Labour leader Sir Keir Starmer said the discovery showed the Government had not “secured our borders in the way we should have done”.

Meanwhile, vaccines minister Nadhim Zahawi said any community transmission of the variant would be identified “very, very quickly” through both regular PCR and lateral flow testing.

“We would pick up community transmission of this variant very, very rapidly, because we are able to genome sequence so quickly,” he told the BBC.

Asked if it was known whether the unidentified person with the Manaus variant had travelled to the UK or contracted the virus here, he said: “We don’t.

“Part of the reason why we want to locate them quickly is to understand more about them and their movements.”

The minister also sought to defend the UK’s border controls, following accusations the Government has been slow to implement hotel quarantine measures.

“I would say to you that the border controls that we have are pretty stringent,” he told the Today programme.

“Even countries that had hotel quarantine, like Australia, still have to deal with the variants actually challenging them in the same way they challenge us.”

Elsewhere, Graham Medley, professor of infectious disease modelling at the London School of Hygiene and Tropical Medicine and a current member of the Scientific Advisory Group for Emergencies (Sage), said it was “inevitable” that new variants would come into the country via travel.

He said: “It’s inevitable, the risk is never zero – places that have high levels of protection across borders are still having incursions of the virus still coming in.

“You’ve got to weigh that against what’s happening within the country – at the moment we’ve got tens of thousands of people being infected every day and so putting a lot of effort into preventing handfuls of infections from coming overseas has to be proportionate.

“It is a global problem, and if we remain globally connected, which I think we must, then it is about the rate and the risk of this happening rather than whether it does or not.”

Also on the issue of borders, Danny Altmann, professor of immunology at Imperial College, told Times Radio they presented a “really, really hard challenge”.
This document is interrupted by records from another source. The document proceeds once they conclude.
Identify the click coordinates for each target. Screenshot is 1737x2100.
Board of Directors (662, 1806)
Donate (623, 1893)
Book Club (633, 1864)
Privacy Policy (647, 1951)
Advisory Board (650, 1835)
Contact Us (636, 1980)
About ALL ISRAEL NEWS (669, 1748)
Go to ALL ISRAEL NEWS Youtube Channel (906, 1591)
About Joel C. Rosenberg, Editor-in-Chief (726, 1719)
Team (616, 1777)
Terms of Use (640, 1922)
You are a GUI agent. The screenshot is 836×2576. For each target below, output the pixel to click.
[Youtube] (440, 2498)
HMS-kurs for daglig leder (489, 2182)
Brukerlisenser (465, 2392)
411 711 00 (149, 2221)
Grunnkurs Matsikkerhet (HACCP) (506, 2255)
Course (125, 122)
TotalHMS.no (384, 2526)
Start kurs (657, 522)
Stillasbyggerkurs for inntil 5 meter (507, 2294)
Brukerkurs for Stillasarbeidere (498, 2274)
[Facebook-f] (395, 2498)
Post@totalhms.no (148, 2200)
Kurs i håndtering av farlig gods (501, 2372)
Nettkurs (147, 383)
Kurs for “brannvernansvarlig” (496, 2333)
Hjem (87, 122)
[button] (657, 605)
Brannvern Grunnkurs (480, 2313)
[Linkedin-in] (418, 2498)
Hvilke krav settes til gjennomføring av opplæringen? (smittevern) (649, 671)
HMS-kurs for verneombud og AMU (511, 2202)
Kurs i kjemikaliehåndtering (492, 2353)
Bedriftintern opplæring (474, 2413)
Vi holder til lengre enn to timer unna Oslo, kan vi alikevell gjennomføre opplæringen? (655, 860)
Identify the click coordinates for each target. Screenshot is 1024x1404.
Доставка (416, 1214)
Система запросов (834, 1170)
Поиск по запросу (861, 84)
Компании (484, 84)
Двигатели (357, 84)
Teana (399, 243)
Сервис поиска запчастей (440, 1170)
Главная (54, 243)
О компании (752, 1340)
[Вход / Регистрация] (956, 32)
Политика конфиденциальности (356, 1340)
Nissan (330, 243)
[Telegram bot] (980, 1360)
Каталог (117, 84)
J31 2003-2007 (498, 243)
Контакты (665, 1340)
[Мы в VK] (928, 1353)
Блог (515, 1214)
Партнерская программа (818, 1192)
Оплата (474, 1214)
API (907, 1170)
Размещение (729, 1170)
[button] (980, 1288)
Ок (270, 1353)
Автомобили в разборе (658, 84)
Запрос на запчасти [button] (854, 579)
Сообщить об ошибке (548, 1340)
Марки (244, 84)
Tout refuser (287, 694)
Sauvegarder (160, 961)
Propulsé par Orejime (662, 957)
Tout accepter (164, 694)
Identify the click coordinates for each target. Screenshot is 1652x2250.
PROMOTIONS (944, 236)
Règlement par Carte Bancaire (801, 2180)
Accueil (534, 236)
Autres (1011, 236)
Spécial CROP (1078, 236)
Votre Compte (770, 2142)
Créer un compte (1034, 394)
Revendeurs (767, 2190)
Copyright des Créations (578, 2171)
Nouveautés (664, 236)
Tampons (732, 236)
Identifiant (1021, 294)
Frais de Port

He added: “We see these variants popping up variably all over the world, so we’re just as liable to suffer from a homegrown one as an imported one. So we just need to be really on the case all the time.”

Asked about how worried people should be about the Brazilian variant, he said: “Somewhat worried, but not total panic, perhaps.

“It’s somewhat more worrying than the UK variant, the Kent variant, that we’re used to talking about, because it covers the double whammy, we think, of being more transmissible and somewhat better at evading neutralising antibodies.”

But Dr Deepti Gurdasani, epidemiologist at Queen Mary University of London, said the current situation in the UK “highlights failures in quarantine policy”.

She told BBC Breakfast: “Sage has advised that, unless we had a comprehensive, managed quarantine policy at our borders, something like this would happen.

“But unfortunately it’s something that we’ve been quite complacent about; now we’re just seeing the consequences of that.”

However, officials have said they remain optimistic that the Covid-19 vaccines will still prevent severe disease when tested against new variants.